I believe that this approach gives the most flexibility:

  • You can emulate Elm by having a single Dynamic storing the application state, and collecting all Events into a single giant Event that modifies it.

  • You can't exactly emulate Halogen, but instead of imperatively querying a component's internal state, you can just have a Dynamic that represents it.

  • You can implement a Flare-like thing very easily (newtype Flare a = Flare (Compose Widget Dynamic a) + derived Applicative instance)

  • You can use FRP to express things like event throttling, which is necessary when querying the server based on some rapidly changing input, and very tedious to implement in Elm-like architectures.

Examples

Here I'll show some example development tasks, and compare some of the libraries using them.

Routing

You have an application with a lot of subpages ("routes"). You probably represent the routes as a sum type (Route). Based on the current route, you want to render different pages. Each page mayhave to fetch some data when loading.

Elm

See elm-spa-example.

Because there's only global state, you have no choice but to have:

  • another sum type mirroring the Route type, but storing also the Model of each page

  • a data constructor in the top-level Msg wrapping internal Msgs of each page

  • boilerplate code in the update function wrangling the Model and Msg wrapping

  • More boilerplate handling initialization of each page during route change

Halogen

You can define a component per page. In the main component, you can reuse the Route as Slot. Components have local state, so you don't have to know about what's happening in the subpages at the top level.
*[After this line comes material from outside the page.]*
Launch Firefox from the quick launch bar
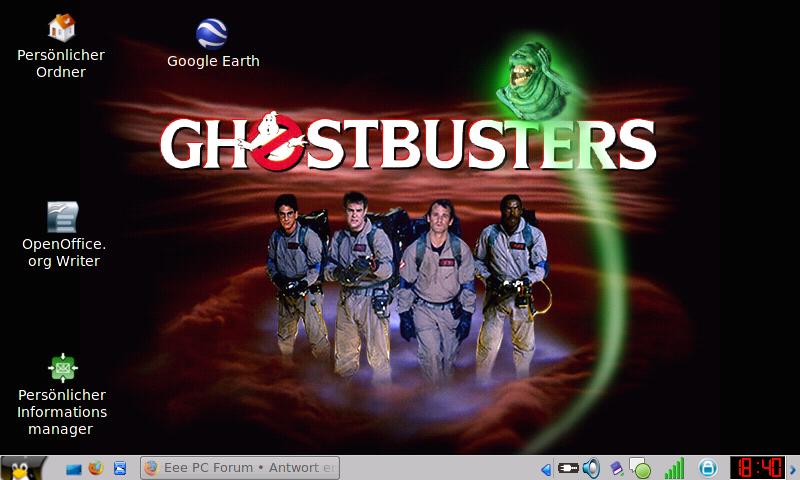The image size is (800, 480). (x=96, y=468)
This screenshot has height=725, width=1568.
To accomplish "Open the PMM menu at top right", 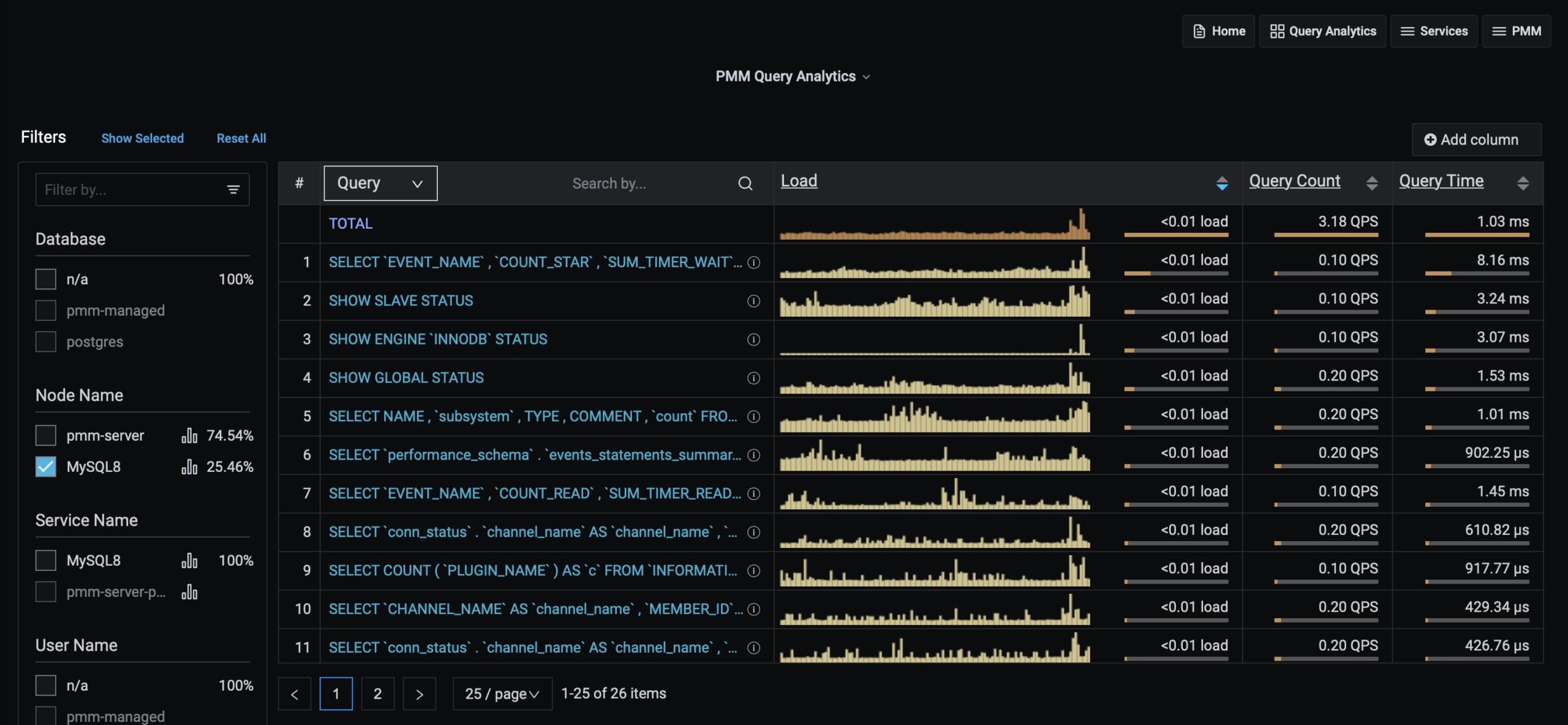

Initialization (including effects such as sending requests) can be performed using the initializer lifecycle hook (this would be described in section 6 "Component lifecycle hooks" in the Halogen guide, but this section is not yet written).

Specular

You can have a currentRoute :: Dynamic Route and a function routeWidget :: Route -> Widget Unit. Then the main widget is:

dynamic_ $ map routeWidget currentRoute

The page state will be reset on each change of currentRoute.